Lower Spectrum Payments: We believe that Rcom is likely to commit around INR40bn (USD667m) to renew its spectrum licences that are expiring in seven circles in the March 2015 spectrum auction. That is mainly because there is likely to be limited competition for spectrum in these circles. Management expects this cost to be lower. The top three telcos' are likely to commit about USD2bn-4bn each to renew expiring spectrum licences. Also, we expect Rcom's future spectrum outlays to be minimal given the majority of its spectrum assets expire only in 2021.

Improving Competition: Rcom's ratings factor in a gradual increase in average revenue per user (ARPU) as we expect industry overcapacity to reduce and major telcos to increase tariffs during 2015 in response to high spectrum prices, inelastic demand and lower competition from smaller telcos. However, we believe that the benefits of improving voice tariff realisations will be diluted by a decline in data tariffs caused by the increase in competition in the data segment as Reliance Jio enters the market in 2015.

Price competition in the Indian telco industry has declined significantly since 2012, when three-four smaller operators exited or scaled-back operations after the Indian Supreme Court cancelled 122 licences. Further, during 2013-14, some pricing power returned to the top companies as high costs prevented the financially weaker bottom-six operators from acquiring spectrum in auctions.


Fitch's key assumptions within our rating case for the issuer include:

- Revenue to grow by mid-single-digit percentage in FY16 driven by improvement in ARPUs, increase in data services and income from assets leased to Reliance Jio.

- Operating EBITDAR margin to improve by 150-200bp (FY14:31.3%) driven by improving voice tariff realisation and growing economies of scale in data segment. (Please refer to "2015 Outlook: Indian Telecommunications Services", dated 10 November 2014 for details on Fitch's view on the industry.)

- Rcom to generate at least USD200m in annual FCF. Capex/revenue will be around 17%-18% in FY15 before trending down to 15%-16% during FY16-18. FY15 capex will be higher due to additional spectrum payments of INR10bn, which will account for 25% of total spectrum commitment of INR40bn. Management assumes a lower amount.

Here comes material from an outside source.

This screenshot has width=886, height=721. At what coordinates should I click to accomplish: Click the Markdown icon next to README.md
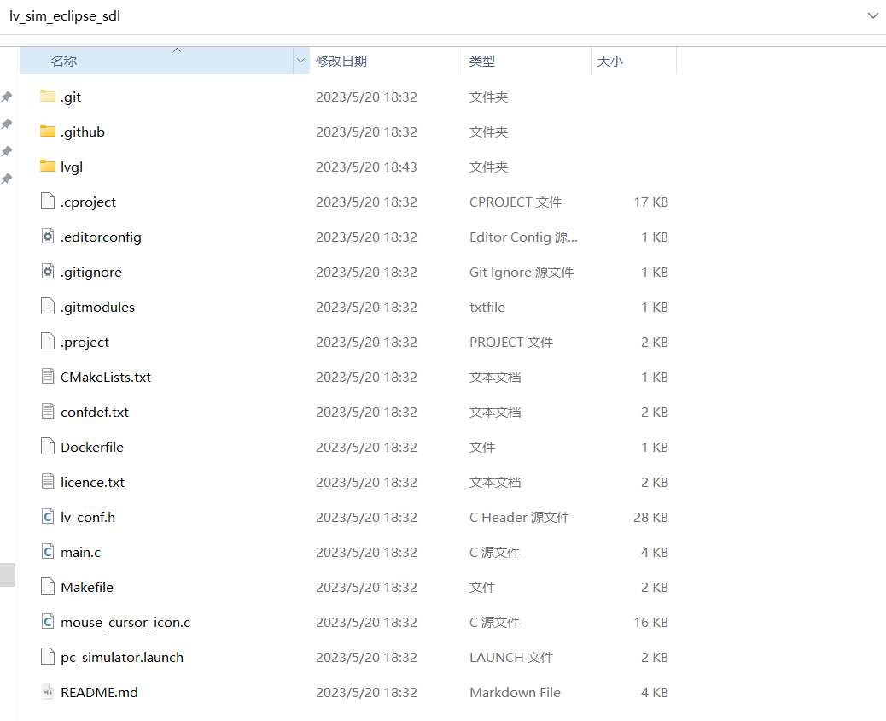pyautogui.click(x=47, y=692)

- Effective interest rate of about 6.5%-7% over the Fitch base case.


Positive: Although unlikely in the short term, future developments that may, individually or collectively, lead to a positive rating action include:

- Improvement in competitive environment leading to higher cash generation, resulting in Rcom's funds from operations (FFO)-adjusted net leverage improving to below 3.5x on a sustained basis.

Negative: Future developments that may, individually or collectively, lead to negative rating action include:

- Higher-than-expected competition and/or an indication of that management is less committed to deleverage, resulting in funds from operations (FFO)-adjusted net leverage remaining above 4.5x on a sustained basis.